Pathological fibrosis is driven by a feedback loop in which the fibrotic extracellular matrix is both a cause and consequence of fibroblast activation. However, the molecular mechanisms underlying this process remain poorly understood. Here we identify yes-associated protein (YAP) (homolog of drosophila Yki) and transcriptional coactivator with PDZ-binding motif (TAZ) (also known as Wwtr1), transcriptional effectors of the Hippo pathway, as key matrix stiffness-regulated coordinators of fibroblast activation and matrix synthesis. YAP and TAZ are prominently expressed in fibrotic but not healthy lung tissue, with particularly pronounced nuclear expression of TAZ in spindle-shaped fibroblastic cells. In culture, both YAP and TAZ accumulate in the nuclei of fibroblasts grown on pathologically stiff matrices but not physiologically compliant matrices. Knockdown of YAP and TAZ together in vitro attenuates key fibroblast functions, including matrix synthesis, contraction, and proliferation, and does so exclusively on pathologically stiff matrices. Profibrotic effects of YAP and TAZ operate, in part, through their transcriptional target plasminogen activator inhibitor-1, which is regulated by matrix stiffness independent of transforming growth factor-β signaling.
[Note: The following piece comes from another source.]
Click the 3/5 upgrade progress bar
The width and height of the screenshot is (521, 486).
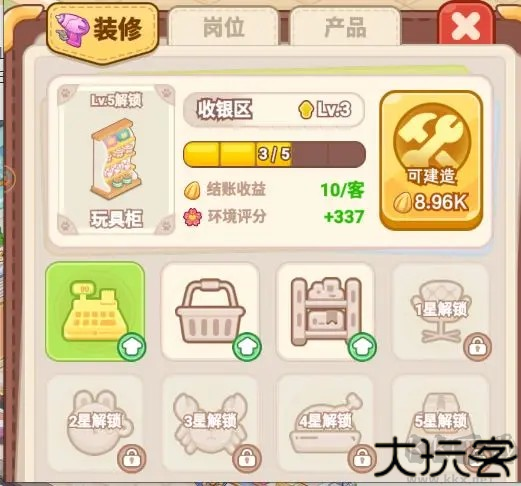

Immortalized fibroblasts conditionally expressing active YAP or TAZ mutant proteins overcome soft matrix limitations on growth and promote fibrosis when adoptively transferred to the murine lung, demonstrating the ability of fibroblast YAP/TAZ activation to drive a profibrotic response in vivo. Together, these results identify YAP and TAZ as mechanoactivated coordinators of the matrix-driven feedback loop that amplifies and sustains fibrosis.